Dans le scénario le plus extrême, il pourrait être interdit de faire des affaires avec le gouvernement fédéral, une situation extrêmement improbable ou impossible.

Tel quel, une interdiction, bien que théoriquement possible, serait une peine mortelle pour une entreprise qui génère 37% de ses revenus à partir de contrats gouvernementaux américains. Outre la perturbation économique américaine que la disparition de Boeing causerait, cela priverait également le gouvernement fédéral de nombreux avions de défense, roquettes et satellites, ainsi que de handicaper les plans de la plupart des compagnies aériennes américaines pour obtenir les avions et les pièces qu'elles nécessitent.

Arlen a déclaré qu'il est commun que des petites entreprises soient forcées de fermer leurs portes à la suite de charges criminelles et des pénalités qui suivent. C'est moins commun pour les grandes entreprises. Mais cela peut arriver dans le secteur de la santé, où une charge criminelle peut empêcher une entreprise de faire des affaires avec Medicare ou Medicaid.

La plus fameuse entreprise forcée à fermer ses portes à la suite de charges criminelles était le cabinet d'experts-comptables Arthur Andersen, ancienne grande entreprise de comptabilité des "Big Five" des États-Unis qui audita les comptes de grandes entreprises publiques. qui a été condamné par un jury en 2002 pour obstruction de la justice pour la destruction de documents de son client Enron, après avoir été informé d'une enquête fédérale.

La Cour suprême a finalement annulé cette condamnation, arguant que "les instructions de jury en cause n'ont pas transmis clairement la conscience de l'infraction".

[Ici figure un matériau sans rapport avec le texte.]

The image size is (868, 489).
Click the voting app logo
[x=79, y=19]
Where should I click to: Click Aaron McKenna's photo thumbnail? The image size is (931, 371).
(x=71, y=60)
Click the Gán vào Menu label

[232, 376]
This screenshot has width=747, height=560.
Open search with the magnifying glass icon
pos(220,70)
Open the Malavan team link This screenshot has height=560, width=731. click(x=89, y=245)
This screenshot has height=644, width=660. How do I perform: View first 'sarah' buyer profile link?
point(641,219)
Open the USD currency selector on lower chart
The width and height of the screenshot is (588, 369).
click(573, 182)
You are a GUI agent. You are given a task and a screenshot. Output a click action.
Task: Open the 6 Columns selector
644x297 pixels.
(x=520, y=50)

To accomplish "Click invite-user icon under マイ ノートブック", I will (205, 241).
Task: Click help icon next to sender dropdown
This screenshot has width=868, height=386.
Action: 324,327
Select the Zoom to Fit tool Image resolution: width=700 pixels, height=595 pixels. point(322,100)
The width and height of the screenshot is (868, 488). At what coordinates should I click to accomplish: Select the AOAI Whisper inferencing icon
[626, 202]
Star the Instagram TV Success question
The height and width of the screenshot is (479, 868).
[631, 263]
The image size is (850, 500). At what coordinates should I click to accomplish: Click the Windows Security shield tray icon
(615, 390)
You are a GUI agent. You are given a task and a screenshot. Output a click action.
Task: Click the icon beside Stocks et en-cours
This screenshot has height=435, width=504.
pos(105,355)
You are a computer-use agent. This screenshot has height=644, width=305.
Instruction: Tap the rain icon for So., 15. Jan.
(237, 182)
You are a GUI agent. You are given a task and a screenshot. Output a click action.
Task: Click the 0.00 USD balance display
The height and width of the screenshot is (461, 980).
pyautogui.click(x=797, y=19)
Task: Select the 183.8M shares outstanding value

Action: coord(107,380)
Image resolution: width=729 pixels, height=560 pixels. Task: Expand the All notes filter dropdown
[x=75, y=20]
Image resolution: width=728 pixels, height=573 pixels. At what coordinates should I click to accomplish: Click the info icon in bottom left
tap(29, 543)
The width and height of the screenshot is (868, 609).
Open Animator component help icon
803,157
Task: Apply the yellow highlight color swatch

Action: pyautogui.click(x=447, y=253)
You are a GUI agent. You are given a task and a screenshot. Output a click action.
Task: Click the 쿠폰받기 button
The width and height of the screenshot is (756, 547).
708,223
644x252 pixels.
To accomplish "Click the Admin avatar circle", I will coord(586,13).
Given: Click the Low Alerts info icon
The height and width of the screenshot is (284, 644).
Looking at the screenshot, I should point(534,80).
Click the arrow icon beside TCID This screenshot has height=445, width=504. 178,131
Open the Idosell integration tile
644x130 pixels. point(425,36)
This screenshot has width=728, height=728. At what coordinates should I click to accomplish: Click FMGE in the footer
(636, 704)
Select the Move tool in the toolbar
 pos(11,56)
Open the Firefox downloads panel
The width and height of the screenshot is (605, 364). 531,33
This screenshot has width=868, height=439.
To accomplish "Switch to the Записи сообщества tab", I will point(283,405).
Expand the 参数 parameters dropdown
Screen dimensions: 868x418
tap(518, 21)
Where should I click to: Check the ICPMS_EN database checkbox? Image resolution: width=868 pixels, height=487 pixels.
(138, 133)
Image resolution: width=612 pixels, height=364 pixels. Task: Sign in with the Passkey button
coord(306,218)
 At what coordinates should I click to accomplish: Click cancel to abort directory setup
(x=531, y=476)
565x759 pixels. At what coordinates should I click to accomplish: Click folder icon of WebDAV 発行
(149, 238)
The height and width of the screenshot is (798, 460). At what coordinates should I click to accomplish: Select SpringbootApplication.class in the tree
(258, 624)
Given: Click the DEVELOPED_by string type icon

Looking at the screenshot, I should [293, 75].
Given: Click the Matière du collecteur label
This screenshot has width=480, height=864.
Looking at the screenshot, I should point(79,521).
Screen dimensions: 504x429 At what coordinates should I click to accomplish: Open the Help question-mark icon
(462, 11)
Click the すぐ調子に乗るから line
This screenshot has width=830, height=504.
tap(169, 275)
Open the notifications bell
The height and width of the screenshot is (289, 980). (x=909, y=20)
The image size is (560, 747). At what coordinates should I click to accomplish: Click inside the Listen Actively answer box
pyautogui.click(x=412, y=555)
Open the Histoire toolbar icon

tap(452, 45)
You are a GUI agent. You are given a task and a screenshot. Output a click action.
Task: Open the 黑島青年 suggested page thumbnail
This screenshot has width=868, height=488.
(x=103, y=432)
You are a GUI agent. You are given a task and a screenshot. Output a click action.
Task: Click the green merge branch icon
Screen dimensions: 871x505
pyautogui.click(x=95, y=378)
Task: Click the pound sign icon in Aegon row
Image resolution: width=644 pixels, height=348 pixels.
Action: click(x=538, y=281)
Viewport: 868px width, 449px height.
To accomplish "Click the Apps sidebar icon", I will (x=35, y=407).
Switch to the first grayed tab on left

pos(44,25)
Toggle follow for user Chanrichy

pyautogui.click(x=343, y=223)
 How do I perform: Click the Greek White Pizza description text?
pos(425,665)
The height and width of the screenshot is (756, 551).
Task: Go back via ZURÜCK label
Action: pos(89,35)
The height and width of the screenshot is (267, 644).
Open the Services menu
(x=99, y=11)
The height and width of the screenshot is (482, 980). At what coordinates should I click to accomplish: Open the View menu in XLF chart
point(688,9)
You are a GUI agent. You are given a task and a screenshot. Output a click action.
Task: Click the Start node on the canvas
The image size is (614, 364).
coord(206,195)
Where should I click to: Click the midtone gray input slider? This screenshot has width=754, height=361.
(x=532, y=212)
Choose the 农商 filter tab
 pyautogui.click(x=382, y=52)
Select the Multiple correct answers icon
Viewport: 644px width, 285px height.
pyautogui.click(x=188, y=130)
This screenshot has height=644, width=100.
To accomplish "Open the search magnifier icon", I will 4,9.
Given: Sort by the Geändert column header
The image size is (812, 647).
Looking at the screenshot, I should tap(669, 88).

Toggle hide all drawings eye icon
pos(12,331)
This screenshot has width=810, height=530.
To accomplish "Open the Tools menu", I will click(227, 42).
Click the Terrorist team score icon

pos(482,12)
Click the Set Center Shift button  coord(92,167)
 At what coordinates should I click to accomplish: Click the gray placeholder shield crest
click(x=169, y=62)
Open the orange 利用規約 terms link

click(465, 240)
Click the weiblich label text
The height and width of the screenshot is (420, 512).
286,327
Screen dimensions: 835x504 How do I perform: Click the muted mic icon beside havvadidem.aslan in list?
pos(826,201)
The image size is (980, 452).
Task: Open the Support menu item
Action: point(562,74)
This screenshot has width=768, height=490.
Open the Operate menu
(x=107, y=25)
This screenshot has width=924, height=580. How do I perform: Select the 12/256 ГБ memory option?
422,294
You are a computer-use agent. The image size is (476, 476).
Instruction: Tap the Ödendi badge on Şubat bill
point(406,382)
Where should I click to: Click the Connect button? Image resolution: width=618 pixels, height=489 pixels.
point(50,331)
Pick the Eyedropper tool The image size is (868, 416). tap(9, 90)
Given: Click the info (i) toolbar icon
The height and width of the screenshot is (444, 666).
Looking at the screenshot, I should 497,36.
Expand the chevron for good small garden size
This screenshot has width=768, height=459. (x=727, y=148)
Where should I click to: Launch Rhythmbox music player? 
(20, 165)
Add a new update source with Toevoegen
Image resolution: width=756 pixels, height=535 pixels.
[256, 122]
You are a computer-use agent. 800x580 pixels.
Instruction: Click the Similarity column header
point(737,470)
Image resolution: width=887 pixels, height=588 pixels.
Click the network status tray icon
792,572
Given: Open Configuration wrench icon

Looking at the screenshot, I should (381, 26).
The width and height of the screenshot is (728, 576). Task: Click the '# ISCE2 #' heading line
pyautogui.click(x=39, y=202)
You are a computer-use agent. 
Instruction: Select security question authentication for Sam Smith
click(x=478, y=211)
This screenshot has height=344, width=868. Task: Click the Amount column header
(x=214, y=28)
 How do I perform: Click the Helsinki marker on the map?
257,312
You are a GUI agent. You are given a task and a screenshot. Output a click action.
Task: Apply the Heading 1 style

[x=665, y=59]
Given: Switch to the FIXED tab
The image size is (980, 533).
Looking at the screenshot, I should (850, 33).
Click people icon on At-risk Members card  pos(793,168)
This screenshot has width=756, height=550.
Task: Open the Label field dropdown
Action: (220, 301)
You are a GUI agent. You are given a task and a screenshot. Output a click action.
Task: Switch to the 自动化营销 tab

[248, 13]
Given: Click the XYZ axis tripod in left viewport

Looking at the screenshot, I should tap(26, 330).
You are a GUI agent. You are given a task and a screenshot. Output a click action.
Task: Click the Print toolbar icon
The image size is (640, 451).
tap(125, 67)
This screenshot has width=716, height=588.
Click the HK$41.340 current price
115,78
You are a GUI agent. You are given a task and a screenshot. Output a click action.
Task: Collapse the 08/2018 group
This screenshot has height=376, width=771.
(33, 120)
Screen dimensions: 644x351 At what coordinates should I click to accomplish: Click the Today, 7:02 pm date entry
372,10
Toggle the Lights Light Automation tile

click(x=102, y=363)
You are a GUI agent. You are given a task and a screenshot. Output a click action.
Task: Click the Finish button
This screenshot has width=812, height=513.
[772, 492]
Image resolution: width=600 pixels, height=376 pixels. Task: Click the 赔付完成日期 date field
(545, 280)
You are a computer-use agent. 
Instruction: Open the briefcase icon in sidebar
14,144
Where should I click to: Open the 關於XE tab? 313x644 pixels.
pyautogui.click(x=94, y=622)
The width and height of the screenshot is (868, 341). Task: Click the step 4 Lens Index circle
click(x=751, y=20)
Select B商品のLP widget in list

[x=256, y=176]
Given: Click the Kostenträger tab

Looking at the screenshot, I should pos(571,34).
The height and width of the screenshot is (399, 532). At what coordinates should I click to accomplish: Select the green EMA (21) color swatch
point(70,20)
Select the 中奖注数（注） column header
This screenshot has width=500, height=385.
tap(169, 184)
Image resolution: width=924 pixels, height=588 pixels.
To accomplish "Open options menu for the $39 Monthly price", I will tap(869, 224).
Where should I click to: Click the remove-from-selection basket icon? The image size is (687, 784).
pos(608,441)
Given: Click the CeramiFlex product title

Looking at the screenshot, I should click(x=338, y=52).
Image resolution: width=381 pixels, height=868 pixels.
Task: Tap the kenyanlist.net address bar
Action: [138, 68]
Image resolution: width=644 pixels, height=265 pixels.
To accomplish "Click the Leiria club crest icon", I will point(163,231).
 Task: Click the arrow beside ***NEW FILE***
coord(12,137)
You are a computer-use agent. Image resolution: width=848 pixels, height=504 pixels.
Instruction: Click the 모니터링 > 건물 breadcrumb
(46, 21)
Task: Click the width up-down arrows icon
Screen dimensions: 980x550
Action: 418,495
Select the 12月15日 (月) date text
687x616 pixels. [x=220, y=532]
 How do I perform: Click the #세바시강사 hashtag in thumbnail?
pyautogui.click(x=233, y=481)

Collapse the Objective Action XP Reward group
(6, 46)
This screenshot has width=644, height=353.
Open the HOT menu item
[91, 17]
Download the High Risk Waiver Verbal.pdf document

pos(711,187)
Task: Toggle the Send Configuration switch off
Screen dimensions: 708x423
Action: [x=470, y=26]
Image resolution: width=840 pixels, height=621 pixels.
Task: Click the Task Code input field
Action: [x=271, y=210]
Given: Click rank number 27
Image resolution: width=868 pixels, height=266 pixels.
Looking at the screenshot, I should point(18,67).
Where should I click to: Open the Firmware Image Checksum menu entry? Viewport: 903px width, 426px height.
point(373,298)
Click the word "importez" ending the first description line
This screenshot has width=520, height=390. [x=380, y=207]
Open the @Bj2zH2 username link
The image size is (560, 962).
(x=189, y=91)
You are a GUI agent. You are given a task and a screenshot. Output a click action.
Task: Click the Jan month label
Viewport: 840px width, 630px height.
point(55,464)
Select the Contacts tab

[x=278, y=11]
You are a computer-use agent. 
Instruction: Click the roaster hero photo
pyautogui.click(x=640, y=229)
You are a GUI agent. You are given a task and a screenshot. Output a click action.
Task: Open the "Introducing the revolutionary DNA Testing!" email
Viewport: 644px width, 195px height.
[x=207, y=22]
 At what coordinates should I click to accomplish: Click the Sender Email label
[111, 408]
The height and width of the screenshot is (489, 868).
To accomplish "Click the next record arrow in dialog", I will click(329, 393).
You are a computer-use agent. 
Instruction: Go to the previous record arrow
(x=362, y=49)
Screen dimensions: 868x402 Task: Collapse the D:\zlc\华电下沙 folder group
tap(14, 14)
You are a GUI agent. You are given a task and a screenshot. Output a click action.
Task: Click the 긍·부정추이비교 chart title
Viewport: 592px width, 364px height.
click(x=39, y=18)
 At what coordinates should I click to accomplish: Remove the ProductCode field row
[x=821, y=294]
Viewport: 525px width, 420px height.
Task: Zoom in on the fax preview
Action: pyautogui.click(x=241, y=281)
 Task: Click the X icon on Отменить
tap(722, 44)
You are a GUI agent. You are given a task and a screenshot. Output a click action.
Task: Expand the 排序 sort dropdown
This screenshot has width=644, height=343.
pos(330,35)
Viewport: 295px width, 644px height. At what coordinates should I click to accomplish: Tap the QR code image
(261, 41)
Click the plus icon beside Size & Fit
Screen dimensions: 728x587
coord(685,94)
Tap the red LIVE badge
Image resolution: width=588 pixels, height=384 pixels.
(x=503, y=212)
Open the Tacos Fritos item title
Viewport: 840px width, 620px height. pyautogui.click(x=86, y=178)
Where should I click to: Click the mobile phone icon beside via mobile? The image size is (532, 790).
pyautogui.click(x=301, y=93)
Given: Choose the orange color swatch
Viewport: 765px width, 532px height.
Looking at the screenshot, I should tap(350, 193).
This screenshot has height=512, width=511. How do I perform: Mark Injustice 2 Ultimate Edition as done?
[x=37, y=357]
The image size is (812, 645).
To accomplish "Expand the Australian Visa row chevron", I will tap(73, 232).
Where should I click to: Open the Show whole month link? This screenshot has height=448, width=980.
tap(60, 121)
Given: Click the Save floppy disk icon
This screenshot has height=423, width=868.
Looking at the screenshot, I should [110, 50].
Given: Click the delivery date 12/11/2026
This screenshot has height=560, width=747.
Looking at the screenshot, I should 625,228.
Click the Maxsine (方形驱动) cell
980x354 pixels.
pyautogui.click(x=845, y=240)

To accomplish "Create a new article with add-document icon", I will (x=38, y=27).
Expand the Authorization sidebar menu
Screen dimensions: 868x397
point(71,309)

Des proches et des collègues des victimes de l'équipage d'Ethiopian Airlines tiennent des bougies lors d'une commémoration du crash du Boeing 737 Max en 2019.

Mais à la fois de ces fines et pénalités versées par des sociétés comme BP et Volkswagen, la amende criminelle de Boeing dans l'accord de report de poursuite de 2021 était beaucoup plus faible. Cependant, de nouvelles accusations criminelles contre Boeing pourraient entraîner des amendes dans les milliards, potentiellement forçant son taux de dette en bons du trésor en obligations à taux d'intérêt et mettant gravement à mal sa situation financière. Dans le scénario le plus extrême, Boeing pourrait être interdit de faire des affaires avec le gouvernement fédéral, qui représente 37% de ses revenus, entraînant une importante perturbation économique et handicapant gravement la capacité des compagnies aériennes américaines à obtenir des avions et des pièces.